*EXERCISE PROMPT*:
The text below describes a mammography BI-RADS study. List every language model that it says analyzed each report.

Top of TEXT BLOCK

Each model was instructed to act as an experienced breast radiology expert, providing specific BI-RADS classifications based on the input free-text reports. The following standardized prompt was used:
Assume you are a radiologist. Based on the following mammography report, please predict the benign or malignant nature of each nodule and provide a specific BI-RADS classification. Only one BI-RADS category is allowed. If classified as category 4, please clearly specify whether it is 4A, 4B, or 4C, and explain your diagnostic reasoning.
This prompt was designed to evaluate the model’s ability to interpret detailed imaging descriptions, make accurate classifications, and articulate its diagnostic rationale. No fine-tuning was performed on any of the three models, and all prompts were delivered in Chinese. The full Chinese prompt and example outputs from LLMs are provided in Multimedia Appendix 1, and a summary of prompt versions tested during pilot runs and their observed output limitations is presented in Multimedia Appendix 2.
Workflow
The workflow of this study is illustrated in Figure 1. In this study, junior and senior radiologists interpreted the original mammography images to assign BI-RADS subcategories, whereas the LLMs analyzed only the deidentified free-text reports without access to imaging data. All mammography reports were deidentified before model input by removing patient-identifiable information and BI-RADS conclusions to ensure privacy and prevent label leakage. No further structural normalization or terminology unification was performed to preserve the natural language variability present in clinical practice [31]. Each report was analyzed by ChatGPT-4o, Claude 3 Opus, and DeepSeek-R1 using an open-ended prompt. To ensure consistency and reliability, each model was queried three times with the same report. All BI-RADS classification results from LLM outputs were manually extracted by two independent researchers. In cases of disagreement, a third researcher adjudicated the final decision to ensure accuracy and consistency. For each report, the most frequently occurring classification among the three responses was selected as the final result. If the three outputs differed without a clear majority, the case was deemed invalid and excluded from further analysis. This approach was designed to minimize variability and enhance the reliability of LLM-generated outputs. Additionally, we compared the consistency of BI-RADS classifications between LLMs and radiologists, as well as between junior and senior radiologists. To further explore the misclassification mechanisms of the LLMs, we manually reviewed the prediction rationales associated with all misclassified cases. Key imaging features, such as lesion size, calcification, shape, and margin characteristics, were extracted from the explanatory content generated by the LLMs and categorized in reference to the BI-RADS classification criteria. Feature extraction and interpretation were performed independently by two experienced radiologists. Any discrepancies were resolved through consensus discussions to ensure analytical rigor and objectivity.

Bottom of TEXT BLOCK
Top of DATASET EXCERPT

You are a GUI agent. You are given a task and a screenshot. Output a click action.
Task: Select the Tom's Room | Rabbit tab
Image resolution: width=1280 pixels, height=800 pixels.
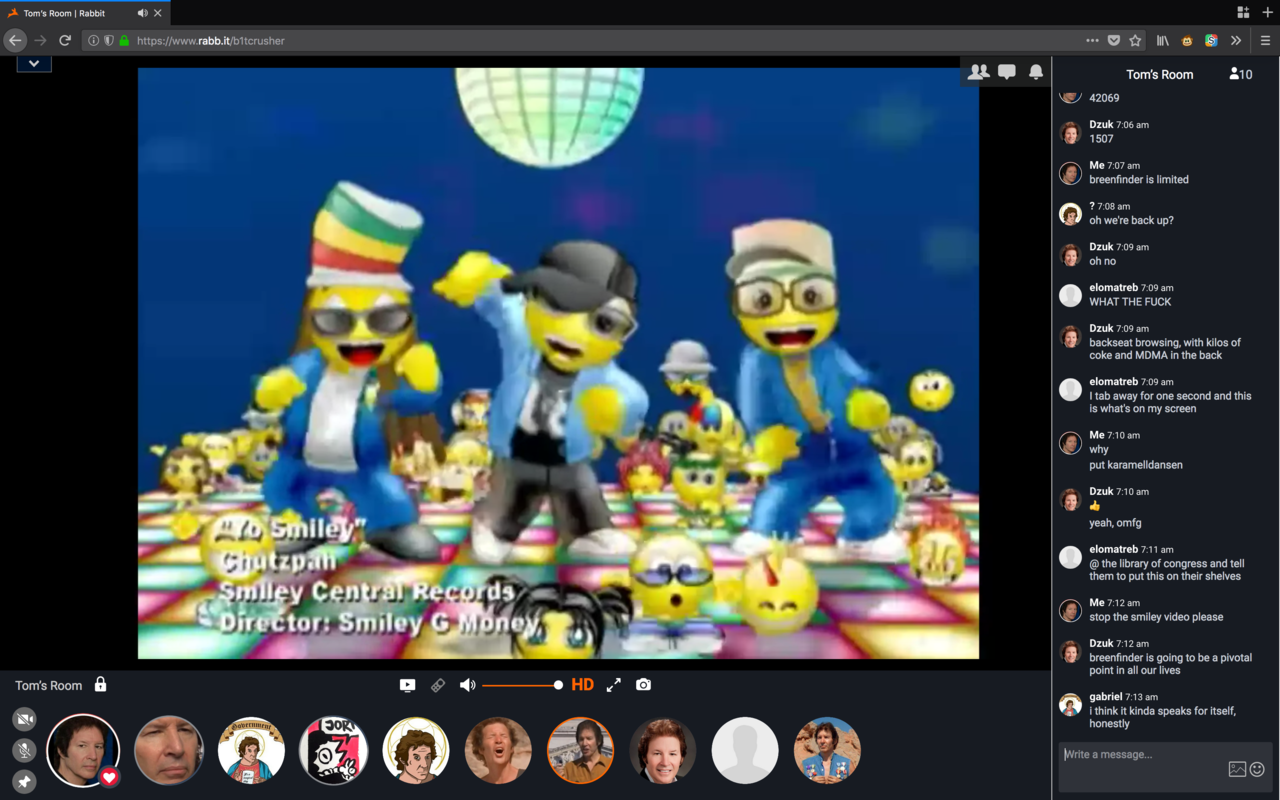(x=70, y=13)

Bottom of DATASET EXCERPT

*FINISHED TASK*:
The reports were analyzed by ChatGPT-4o, Claude 3 Opus, and DeepSeek-R1.